SDNA: Stochastic Dual Newton Ascent for Empirical Risk Minimization
Zheng Qu, Peter Richtárik, Martin Takáč, Olivier Fercoq
Introduction
Empirical risk minimization (ERM) is a fundamental paradigm in the theory and practice of statistical inference and machine learning Shalev-Shwartz & Ben-David (2014). In the “big data” era it is increasingly common in practice to solve ERM problems with a massive number of examples, which leads to new algorithmic challenges.
State-of-the-art optimization methods for ERM include i) stochastic (sub)gradient descent Shalev-Shwartz et al. (2011); Takáč et al. (2013), ii) methods based on stochastic estimates of the gradient with diminishing variance such as SAG Schmidt et al. (2013), SVRG Johnson & Zhang (2013), S2GD Konečný & Richtárik (2014), proxSVRG Xiao & Zhang (2014), MISO Mairal (2014), SAGA Defazio et al. (2014), minibatch S2GD Konečný et al. (2014a), S2CD Konečný et al. (2014b), and iii) variants of stochastic dual coordinate ascent Shalev-Shwartz & Zhang (2013d); Zhao & Zhang (2014); Takáč et al. (2013); Shalev-Shwartz & Zhang (2013b; a); Lin et al. (2014); Qu et al. (2014); Shalev-Shwartz & Zhang (2013c).
There have been several attempts at designing methods that combine randomization with the use of curvature (second-order) information. For example, methods based on running coordinate ascent in the dual such as those mentioned above and also Richtárik & Takáč (2014; 2012); Fercoq & Richtárik (2013b); Tappenden et al. (2014); Richtárik & Takáč (2013a; b); Fercoq & Richtárik (2013a); Fercoq et al. (2014); Qu et al. (2014); Qu & Richtárik (2014a) use curvature information contained in the diagonal of a bound on the Hessian matrix. Block coordinate descent methods, when equipped with suitable data-dependent norms for the blocks, use information contained in the block diagonal of the Hessian Tappenden et al. (2013).
A more direct route to incorporating curvature information was taken by Schraudolph et al. (2007) in their stochastic L-BFGS method, by Byrd et al. (2014) and Sohl-Dickstein et al. (2014) in their stochastic quasi-Newton methods and by Fountoulakis & Tappenden (2014) who proposed a stochastic block coordinate descent methods. While typically efficient in practice, none of the methods mentioned above are equipped with complexity bounds (bounds on the number of iterations). An exception in this regard is the work of Bordes et al. (2009), who give a complexity bound for a Quasi-Newton SGD method.

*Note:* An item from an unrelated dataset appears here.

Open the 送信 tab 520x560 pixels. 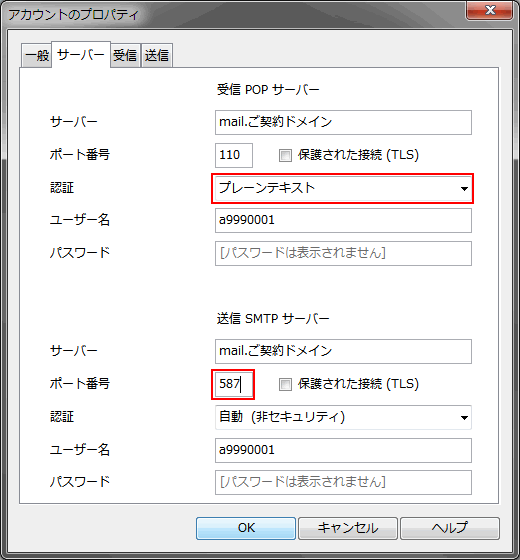157,55
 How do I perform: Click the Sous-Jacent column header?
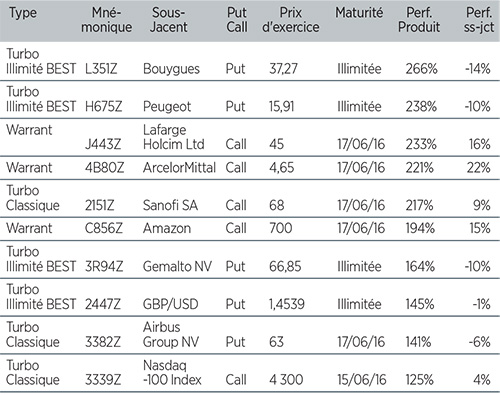[169, 20]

The main contribution of this paper is the design and analysis of a new algorithm—stochastic dual Newton ascent (SDNA)—for solving a regularized ERM problem with smooth loss functions and a strongly convex regularizer (primal problem). Our method is stochastic in nature and has the capacity to utilize all curvature information inherent in the data. While we do our analysis for an arbitrary strongly convex regularizer, for the purposes of the introduction we shall describe the method in the case of the L2 regularizer. In this case, the dual problem is a concave quadratic maximization problem with a strongly concave separable penalty.

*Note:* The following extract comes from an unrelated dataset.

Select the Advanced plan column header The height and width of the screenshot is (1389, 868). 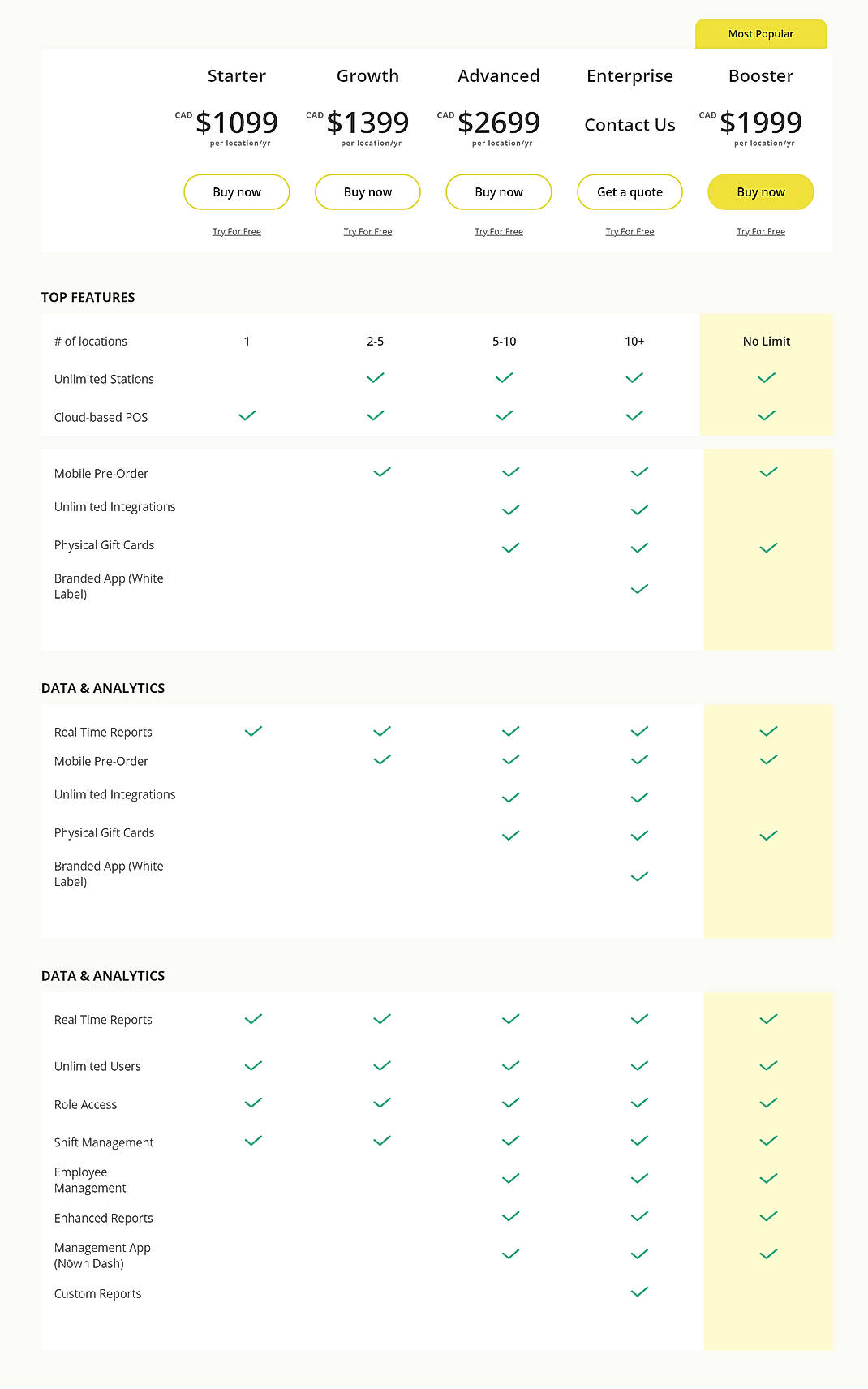498,75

SDNA in each iteration picks a random subset of the dual variables (which corresponds to picking a minibatch of examples in the primal problem), following an arbitrary probability law, and maximizes, exactly, the dual objective restricted to the random subspace spanned by the coordinates. Equivalently, this can be seen as the solution of a proximal subproblem involving a random principal submatrix of the Hessian of the quadratic function. Hence, SDNA utilizes all curvature information available in the random subspace in which it operates. Note that this is very different from the update strategy of parallel / minibatch coordinate descent methods. Indeed, while these methods also update a random subset of variables in each iteration, they instead only utilize curvature information present in the diagonal of the Hessian.
As we will explain in detail in the text, SDCA-like methods need more iterations (and hence more passes through data) to convergence as the minibatch size increases. However, SDNA enjoys the opposite behavior: with increasing minibatch size, SDNA needs fewer iterations (and hence fewer passes over data) to convergence. This observation can be deduced from the complexity results we prove for SDNA, and is also confirmed by our numerical experiments. In particular, we show that the expected duality gap decreases at a geometric rate which i) is better than that of SDCA-like methods such as SDCA Shalev-Shwartz & Zhang (2013d) and QUARTZ Qu et al. (2014), and ii) improves with increasing minibatch size. This improvement does not come for free: as we increase the minibatch size, the subproblems grow in size as they involve larger portions of the Hessian. We find through experiments that for some, especially dense problems, even relatively small minibatch sizes lead to dramatic speedups in actual runtime.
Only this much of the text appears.